Sky Conditions

In [1]:
import boto3
import json
import os
import pandas as pd
import numpy as np
import time
import datetime
import statistics
import pytz
import io
from pytz import timezone
from IPython.display import display, HTML
from matplotlib import pyplot as plt

%matplotlib inline
%config InlineBackend.figure_format = 'retina'
In [2]:
iota = boto3.client('iotanalytics')
dataset = "telescope_frequent"
dataset_url = iota.get_dataset_content(datasetName = dataset,versionId = "$LATEST")['entries'][0]['dataURI']
df = pd.read_csv(dataset_url,low_memory=False)
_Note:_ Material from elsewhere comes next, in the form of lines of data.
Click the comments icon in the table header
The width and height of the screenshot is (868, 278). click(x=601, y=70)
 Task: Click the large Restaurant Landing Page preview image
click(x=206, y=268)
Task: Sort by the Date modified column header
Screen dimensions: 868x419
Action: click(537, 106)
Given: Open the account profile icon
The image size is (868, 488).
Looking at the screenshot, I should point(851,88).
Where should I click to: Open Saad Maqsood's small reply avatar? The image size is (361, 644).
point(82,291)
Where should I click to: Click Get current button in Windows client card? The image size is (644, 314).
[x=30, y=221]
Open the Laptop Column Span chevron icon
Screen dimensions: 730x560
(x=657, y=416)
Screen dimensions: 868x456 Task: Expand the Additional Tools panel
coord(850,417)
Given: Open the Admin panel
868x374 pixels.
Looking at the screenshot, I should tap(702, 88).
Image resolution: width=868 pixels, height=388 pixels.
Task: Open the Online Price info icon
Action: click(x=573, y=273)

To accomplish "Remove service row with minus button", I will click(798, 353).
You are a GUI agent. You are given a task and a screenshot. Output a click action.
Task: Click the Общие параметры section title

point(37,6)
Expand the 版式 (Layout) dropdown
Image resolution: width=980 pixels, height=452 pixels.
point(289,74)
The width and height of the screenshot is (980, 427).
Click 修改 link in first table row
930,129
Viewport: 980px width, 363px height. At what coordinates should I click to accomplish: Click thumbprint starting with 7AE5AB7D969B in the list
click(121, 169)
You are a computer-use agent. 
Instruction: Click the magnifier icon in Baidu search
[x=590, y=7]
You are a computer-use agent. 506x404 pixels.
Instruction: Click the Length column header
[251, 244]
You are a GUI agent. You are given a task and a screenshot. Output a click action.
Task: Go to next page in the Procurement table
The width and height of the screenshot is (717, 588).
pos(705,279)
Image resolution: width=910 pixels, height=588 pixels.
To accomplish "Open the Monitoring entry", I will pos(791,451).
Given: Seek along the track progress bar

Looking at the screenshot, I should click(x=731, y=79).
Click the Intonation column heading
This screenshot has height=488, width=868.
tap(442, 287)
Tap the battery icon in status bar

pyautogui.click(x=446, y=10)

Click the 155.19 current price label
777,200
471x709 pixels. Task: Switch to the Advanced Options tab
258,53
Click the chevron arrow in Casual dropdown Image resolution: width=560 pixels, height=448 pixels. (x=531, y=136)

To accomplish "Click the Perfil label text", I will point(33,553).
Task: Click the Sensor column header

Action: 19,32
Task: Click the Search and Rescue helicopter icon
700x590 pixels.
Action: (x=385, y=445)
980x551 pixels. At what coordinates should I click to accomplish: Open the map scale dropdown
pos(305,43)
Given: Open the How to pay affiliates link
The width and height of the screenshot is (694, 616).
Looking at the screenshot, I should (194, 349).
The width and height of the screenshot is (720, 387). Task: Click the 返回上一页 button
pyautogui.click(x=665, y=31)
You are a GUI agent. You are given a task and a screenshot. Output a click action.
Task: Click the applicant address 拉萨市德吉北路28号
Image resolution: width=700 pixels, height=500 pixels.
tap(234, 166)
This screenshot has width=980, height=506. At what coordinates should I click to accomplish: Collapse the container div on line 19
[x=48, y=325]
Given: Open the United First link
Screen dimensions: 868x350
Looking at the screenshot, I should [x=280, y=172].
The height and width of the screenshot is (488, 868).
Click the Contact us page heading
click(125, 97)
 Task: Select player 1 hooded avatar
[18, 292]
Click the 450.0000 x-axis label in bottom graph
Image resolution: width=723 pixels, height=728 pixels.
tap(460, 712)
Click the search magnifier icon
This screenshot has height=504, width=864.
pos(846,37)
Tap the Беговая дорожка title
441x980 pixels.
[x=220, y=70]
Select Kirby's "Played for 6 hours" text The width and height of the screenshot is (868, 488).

df['datetime']=pd.DatetimeIndex(pd.to_datetime(df["received"]/1000, unit='s')) \
    .tz_localize('UTC') \
    .tz_convert('US/Pacific')
df.index = df['datetime']
In [3]:
response = iota.describe_dataset(datasetName = dataset)
sql = response["dataset"]["actions"][0]["queryAction"]["sqlQuery"]
display(HTML('<h2 style="font-size:24px">'+sql+"</h2>"))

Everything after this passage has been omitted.